Sitting with the companions on the morning of October 31st, (1949) Baba explained to them about begging in Benares and other places:
We have to beg only for food and not for anything else. Food includes everything – cooked or raw, liquid or solid – anything and everything. While begging we should not ask for anything special. Dr. Ghani should not say “Give me mutton,” and Dr. Nilu should not ask for milk or barfi (fudge). You ought only to say, “Please give bhiksha (alms).” How to beg and what to beg for, I will instruct you fully at Benares.
If people offer clothing, accept it, but do not ask for it. You cannot accept money under any circumstances. Although the conditions say that food and clothing can be accepted, ask only for food and not for clothing. Food or clothing, when given, should be first brought and placed before me.
Do not accept anything else such as cigarettes, shoes, hat, cap, pen, pencil, stationery, brass or copper pots. Readymade and unstitched clothing can be accepted such as ghongadi (rough blankets), socks, rugs and shawls. In this category, chaddars (bedspreads) and bedsheets must not be accepted. This much we decide today. Detailed instructions will be given at Benares.
In the afternoon, (November 2, 1949) again referring to begging, Baba further elaborated, “We are not to accept any living animal such as a cow, bullock or water buffalo, if given while living a begging life.

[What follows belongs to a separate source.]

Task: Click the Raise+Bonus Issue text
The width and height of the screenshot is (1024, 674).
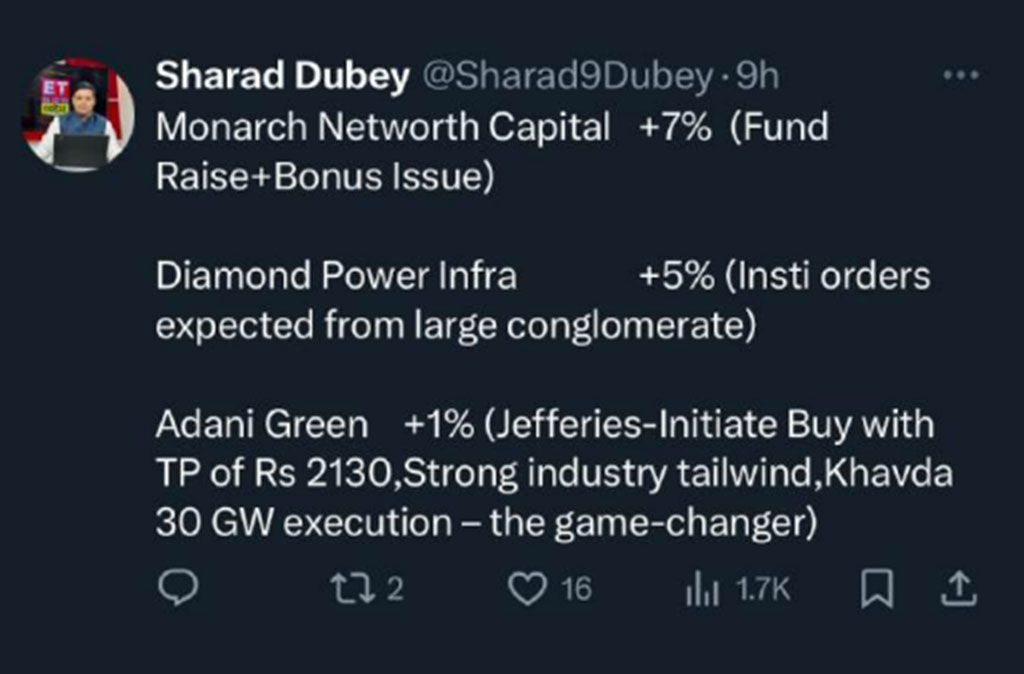Action: [325, 176]
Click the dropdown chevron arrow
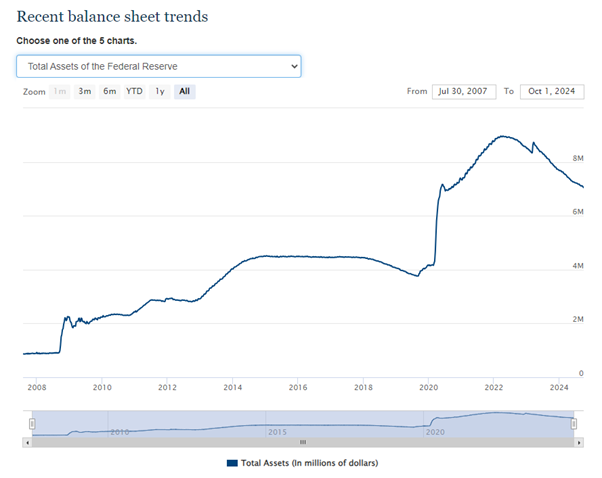Screen dimensions: 602x478 click(x=293, y=66)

This is possible, since Hindus very often give away animals such as cows to sadhus and yogis. And putting us in that category, they may perhaps treat us that way. Fodder, rope and iron shoes for bullocks can be accepted if offered without being asked for. We have to ask only for food, for us and the animals.

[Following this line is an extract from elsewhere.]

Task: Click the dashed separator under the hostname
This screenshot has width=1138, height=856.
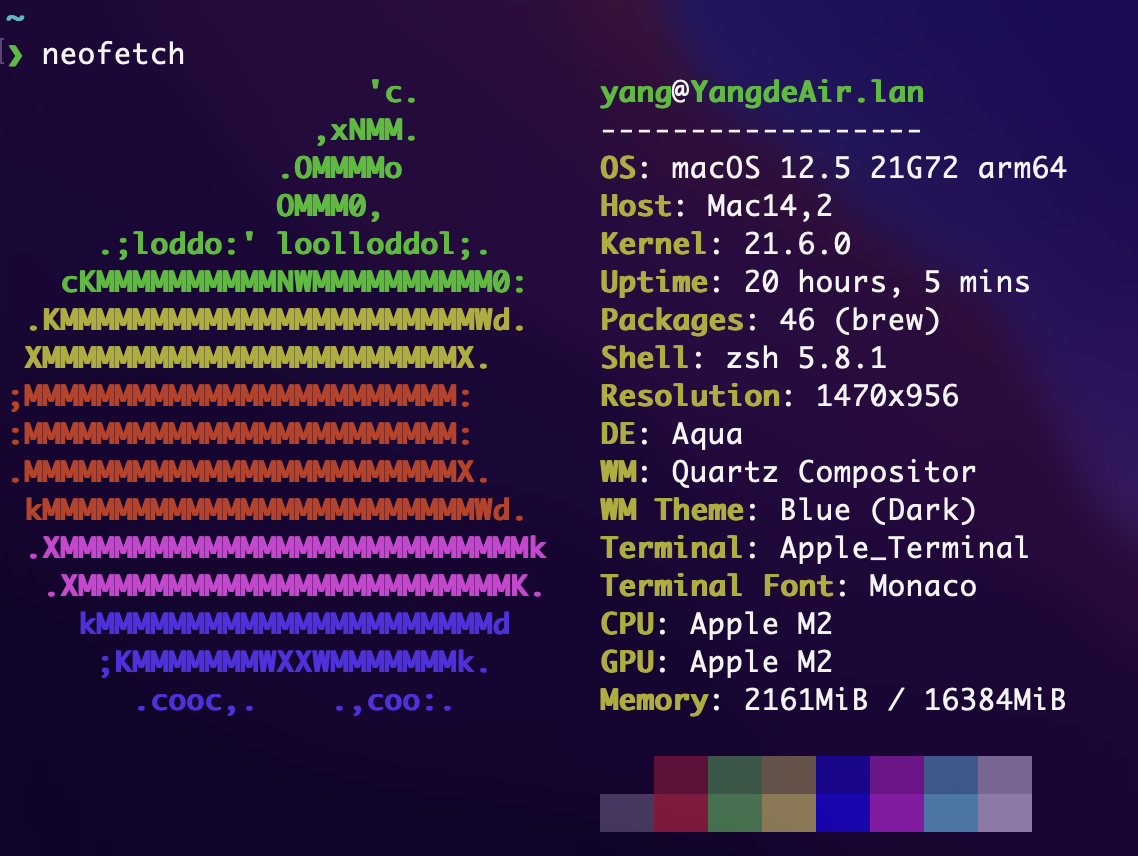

“Do not ask for anything else, but accept ready-made clothes, blankets and shawls if offered voluntarily. What we decide today stands for good. Animals offered voluntarily must be refused, but while thus refusing, you can say that if a white horse is given, you would accept it.”
Lord Meher, American ed., Bhau Kalchuri, Vol. 10, p. 3467 & p. 3472.
On October 31, 1949, Dr. Ghani wrote “Nai Zindagi Ka Taranaa” The Song of the New Life.